**EXERCISE TASKS**
[1] In the text on the IEEE 2416 power modeling standard, reproduce the part that opens with the words containing "SE: Why is an" and closes with "work very well.", swapping "low-power design" for "energy-efficient design".
[2] Condense the paragraph of the text on the IEEE 2416 power modeling standard that begins "Today, if you are building an SoC" into a short bulleted list that keeps its main facts.

Power Modeling Standard Released

IEEE 2416 is the newly released standard for power modeling. What can we expect from it?

popularity

Power is becoming a more important aspect of semiconductor design, but without an industry standard for power models, adoption is likely to be slow and fragmented. That is why Si2 and the IEEE decided to do something about it.

Back in 2014, the IEEE expanded its interest in power standards with the creation of two new groups IEEE P2415 – Standard for Unified Hardware Abstraction and Layer for Energy Proportional Electronic Systems and P2416 – Standard for Power Modeling to Enable System-Level Analysis. That was in addition to IEEE 1801-2018 – Standard for Design and Verification of Low-Power, Energy-Aware Electronic Systems, more commonly known as Unified Power Format (UPF) 3.0. The goal was for IEEE 2416 to become the Unified Power Model (UPM) that fed information into UPF. That work has now concluded, and IEEE 2416-2019 was released July 31st.

Semiconductor Engineering spoke individually with Jerry Frenkil, Si2 director of Open Standards, and David Ratchkov, founder of Thrace Systems, to discuss the new standard.

SE: Why is an industry power model so important?

Frenkil: Fundamentally, UPM is a system-level power modeling standard. It has multiple data representations and these models can be used at a variety of levels, but the main focus was the system level. We now have a standard format for both internal and external models. This should save resources within the industry.

Many years ago, we looked at low-power design to determine what was and wasn’t working. What was identified was that there was no good solution for power models. The industry has gotten along fairly well for a long time with gate-level power models and the Liberty format, but beyond the gate level, it doesn’t work very well.

Today, if you are building an SoC, you almost certainly are using IP from multiple sources. There is no common format for the power data. The large companies, in particular, often have an internal format, and they will translate external formats into their internal format. This is a painful process. One member commented that the value of the standard is that it will enable them to avoid an obsolescence trap of relying on an internal proprietary format.

SoC designers may have over 100 libraries, and each may be at different process/voltage/temperature (PVT) points. If they find that they need a different PVT point, they have to go back to the model providers, and they will consider that to be an extra charge item with a delivery latency. So, model consumers just estimate most of the time.

The goal was to develop standardized interoperable power models—interoperable, meaning they can operate at different levels of abstraction and with different tools. But the focus was really at the system level, because that is where we saw a big hole.

**RAW DATA**
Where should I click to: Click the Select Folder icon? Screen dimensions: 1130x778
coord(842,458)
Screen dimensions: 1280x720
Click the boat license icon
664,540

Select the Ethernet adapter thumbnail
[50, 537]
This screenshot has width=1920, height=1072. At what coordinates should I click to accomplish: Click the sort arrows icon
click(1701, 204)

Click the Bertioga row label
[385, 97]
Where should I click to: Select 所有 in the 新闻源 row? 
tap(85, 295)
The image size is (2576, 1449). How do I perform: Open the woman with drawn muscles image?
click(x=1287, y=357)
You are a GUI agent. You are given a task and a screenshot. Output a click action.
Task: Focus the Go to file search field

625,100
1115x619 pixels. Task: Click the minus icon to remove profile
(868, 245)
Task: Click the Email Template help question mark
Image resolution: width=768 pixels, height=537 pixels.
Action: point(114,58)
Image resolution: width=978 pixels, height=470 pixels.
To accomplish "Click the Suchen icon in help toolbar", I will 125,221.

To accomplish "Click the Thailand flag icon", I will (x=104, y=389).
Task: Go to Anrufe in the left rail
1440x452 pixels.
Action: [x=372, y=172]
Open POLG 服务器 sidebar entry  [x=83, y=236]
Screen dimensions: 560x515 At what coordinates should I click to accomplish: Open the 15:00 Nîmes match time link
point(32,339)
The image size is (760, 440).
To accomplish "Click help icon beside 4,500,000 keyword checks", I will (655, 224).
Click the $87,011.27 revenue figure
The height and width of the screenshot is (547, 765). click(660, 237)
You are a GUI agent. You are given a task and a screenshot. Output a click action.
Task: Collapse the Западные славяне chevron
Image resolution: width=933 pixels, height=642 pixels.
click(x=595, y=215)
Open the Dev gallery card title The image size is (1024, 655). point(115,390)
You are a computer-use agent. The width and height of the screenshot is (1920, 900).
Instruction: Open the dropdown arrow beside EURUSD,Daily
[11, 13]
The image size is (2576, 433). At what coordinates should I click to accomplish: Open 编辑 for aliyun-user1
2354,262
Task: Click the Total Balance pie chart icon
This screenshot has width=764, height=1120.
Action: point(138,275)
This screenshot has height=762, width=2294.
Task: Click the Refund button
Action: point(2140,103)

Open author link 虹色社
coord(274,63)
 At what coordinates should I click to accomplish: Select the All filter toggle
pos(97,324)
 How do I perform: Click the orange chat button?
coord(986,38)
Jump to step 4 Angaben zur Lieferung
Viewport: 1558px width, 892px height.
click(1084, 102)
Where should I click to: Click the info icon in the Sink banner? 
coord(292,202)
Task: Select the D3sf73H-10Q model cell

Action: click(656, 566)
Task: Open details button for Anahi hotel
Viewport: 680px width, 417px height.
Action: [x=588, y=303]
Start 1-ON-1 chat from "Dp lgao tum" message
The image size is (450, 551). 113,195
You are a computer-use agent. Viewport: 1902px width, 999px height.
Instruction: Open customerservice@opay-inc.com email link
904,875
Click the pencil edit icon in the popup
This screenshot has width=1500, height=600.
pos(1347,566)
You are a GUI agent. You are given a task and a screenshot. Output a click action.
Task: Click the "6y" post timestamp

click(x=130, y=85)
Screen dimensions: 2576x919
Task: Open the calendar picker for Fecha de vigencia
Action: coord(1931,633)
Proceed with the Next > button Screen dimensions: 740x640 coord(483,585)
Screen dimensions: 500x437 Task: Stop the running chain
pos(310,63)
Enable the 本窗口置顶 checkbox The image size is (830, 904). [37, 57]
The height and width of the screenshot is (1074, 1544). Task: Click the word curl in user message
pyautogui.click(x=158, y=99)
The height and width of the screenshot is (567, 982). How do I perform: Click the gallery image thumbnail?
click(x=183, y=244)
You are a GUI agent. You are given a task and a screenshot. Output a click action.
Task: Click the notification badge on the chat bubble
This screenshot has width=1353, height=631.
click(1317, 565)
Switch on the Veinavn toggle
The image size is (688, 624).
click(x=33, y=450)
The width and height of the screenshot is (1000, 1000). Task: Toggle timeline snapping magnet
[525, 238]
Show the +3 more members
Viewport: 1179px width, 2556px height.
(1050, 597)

**ANSWERS**
[1]
SE: Why is an industry power model so important?

Frenkil: Fundamentally, UPM is a system-level power modeling standard. It has multiple data representations and these models can be used at a variety of levels, but the main focus was the system level. We now have a standard format for both internal and external models. This should save resources within the industry.

Many years ago, we looked at energy-efficient design to determine what was and wasn’t working. What was identified was that there was no good solution for power models. The industry has gotten along fairly well for a long time with gate-level power models and the Liberty format, but beyond the gate level, it doesn’t work very well.

[2]
- SoC builders almost always use IP from multiple sources, yet there is no common format for power data.
- Large companies often keep an internal format and translate external formats into it, which is a painful process.
- One member said the standard's value is that it will let them avoid the obsolescence trap of relying on an internal proprietary format.